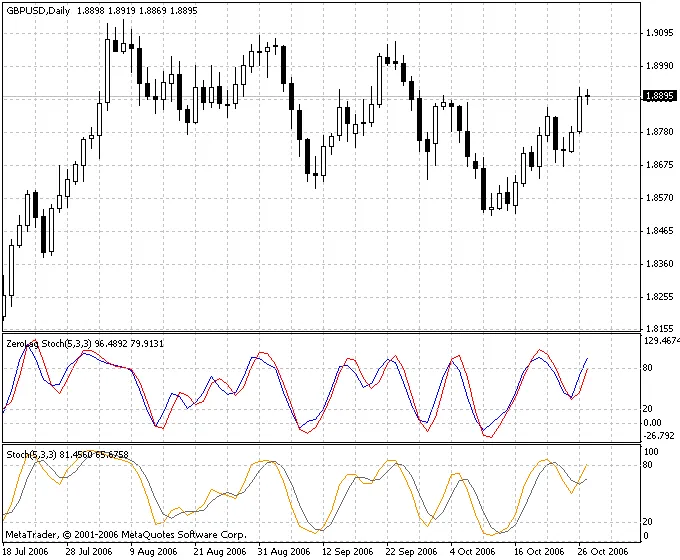Click the 1.8570 price axis label
Screen dimensions: 680x560
tap(658, 198)
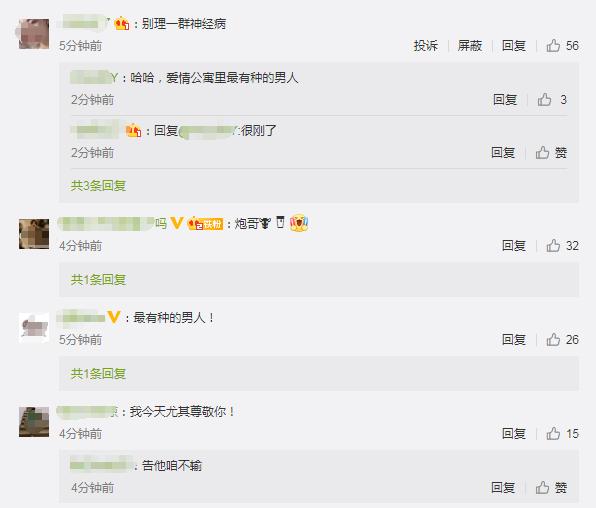This screenshot has width=596, height=508.
Task: Open the avatar beside the 炮哥 comment
Action: (x=34, y=234)
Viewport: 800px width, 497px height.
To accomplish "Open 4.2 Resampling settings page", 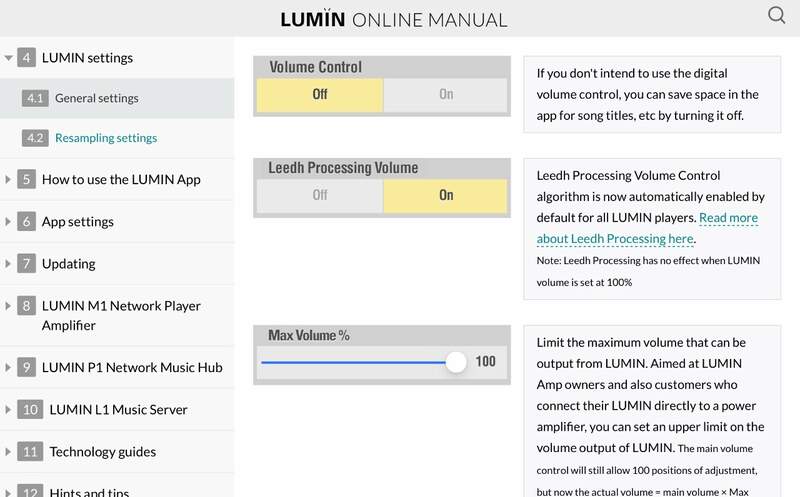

Instructions for the task:
Retype the line containing "Viewport: 800px width, 497px height." and all lines after it to the end of the material, exactly as written, leaving out any pictures.

Solution to this exercise:
Viewport: 800px width, 497px height.
To accomplish "Open 4.2 Resampling settings page", 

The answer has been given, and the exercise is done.